TASK DETAILS:
Write down the lines exactly as they appear, from the one that contains "Given: Tap the cookie icon" through the final line of the records, so that both ends are kept and no pictures come along.

═══ INFORMATION GIVEN

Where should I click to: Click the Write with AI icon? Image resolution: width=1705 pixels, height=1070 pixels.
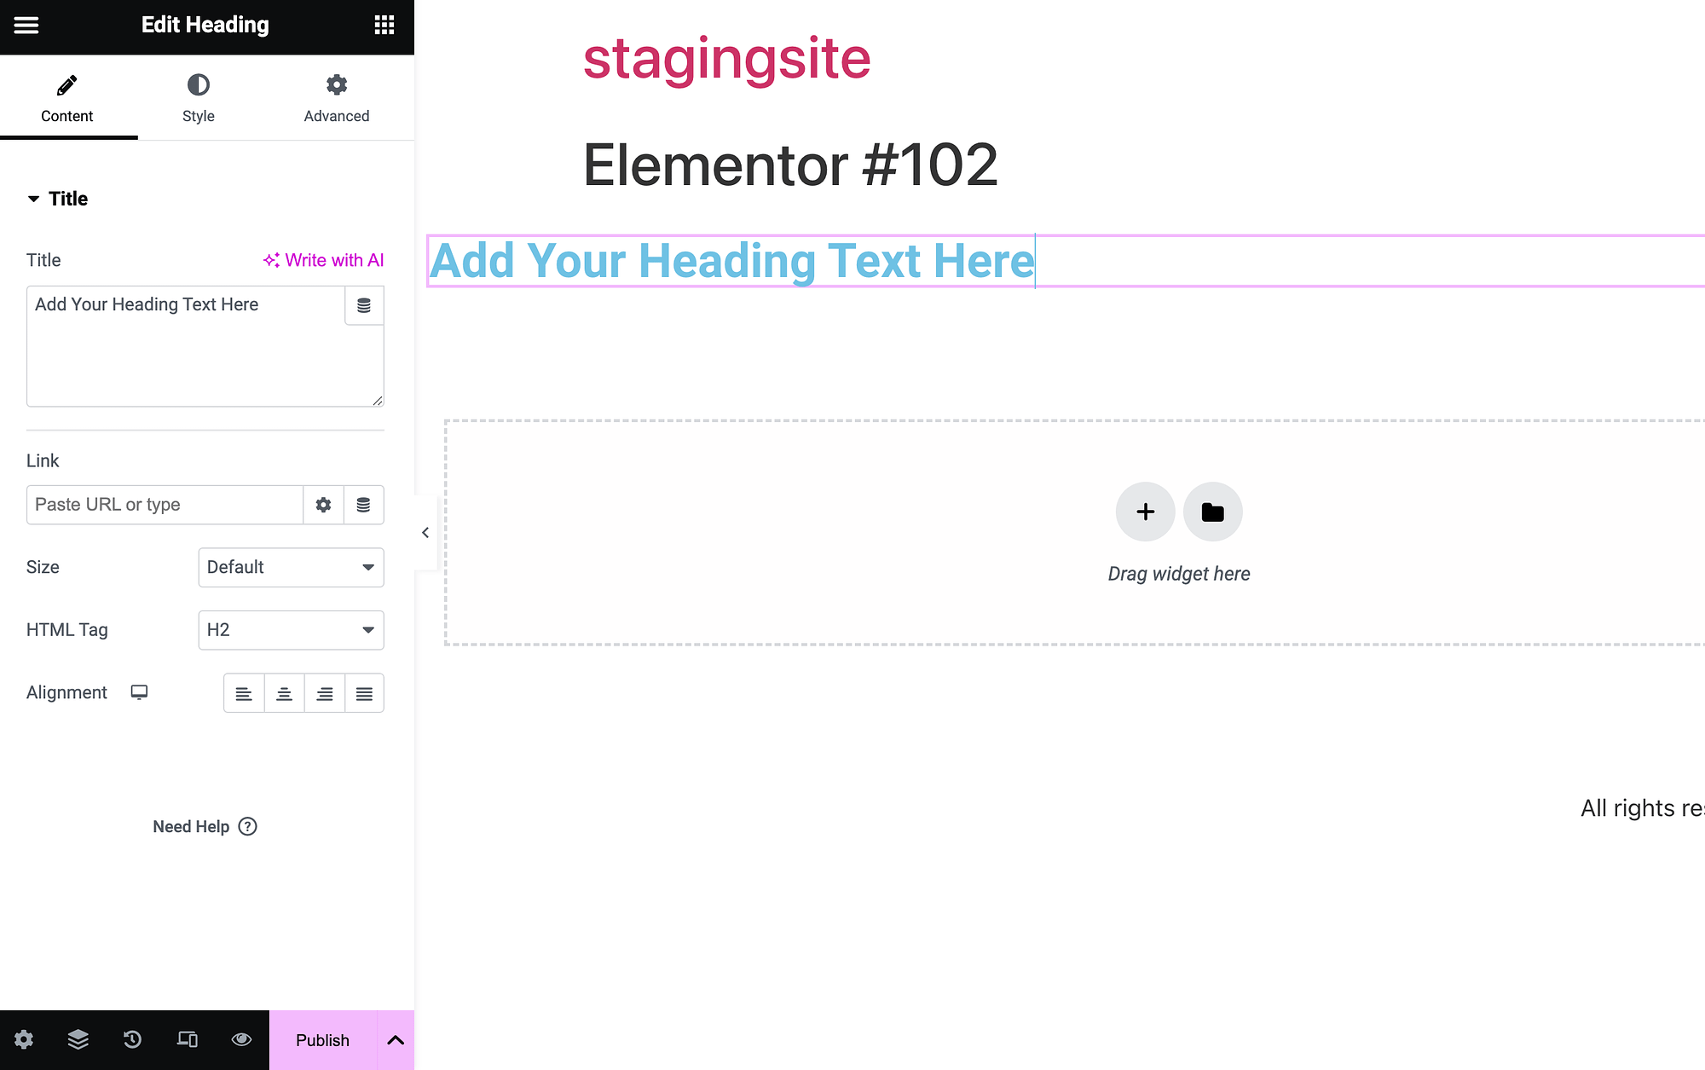pos(271,260)
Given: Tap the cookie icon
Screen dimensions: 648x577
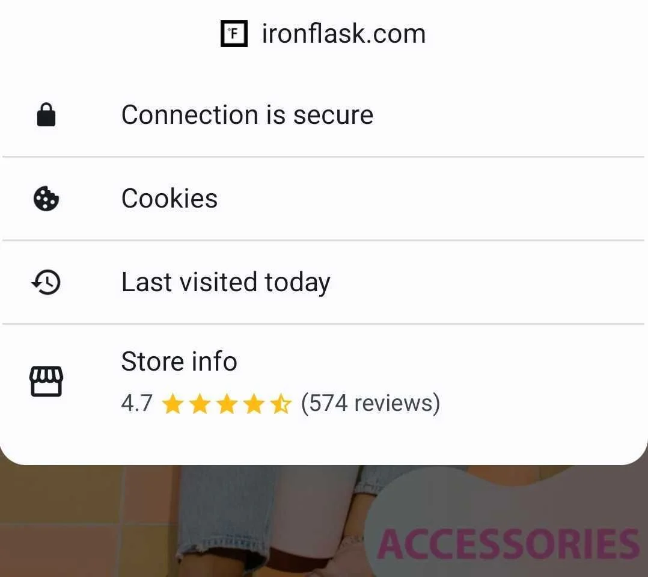Looking at the screenshot, I should click(46, 199).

══════

ANSWER:
Given: Tap the cookie icon
Screen dimensions: 648x577
Looking at the screenshot, I should click(46, 199).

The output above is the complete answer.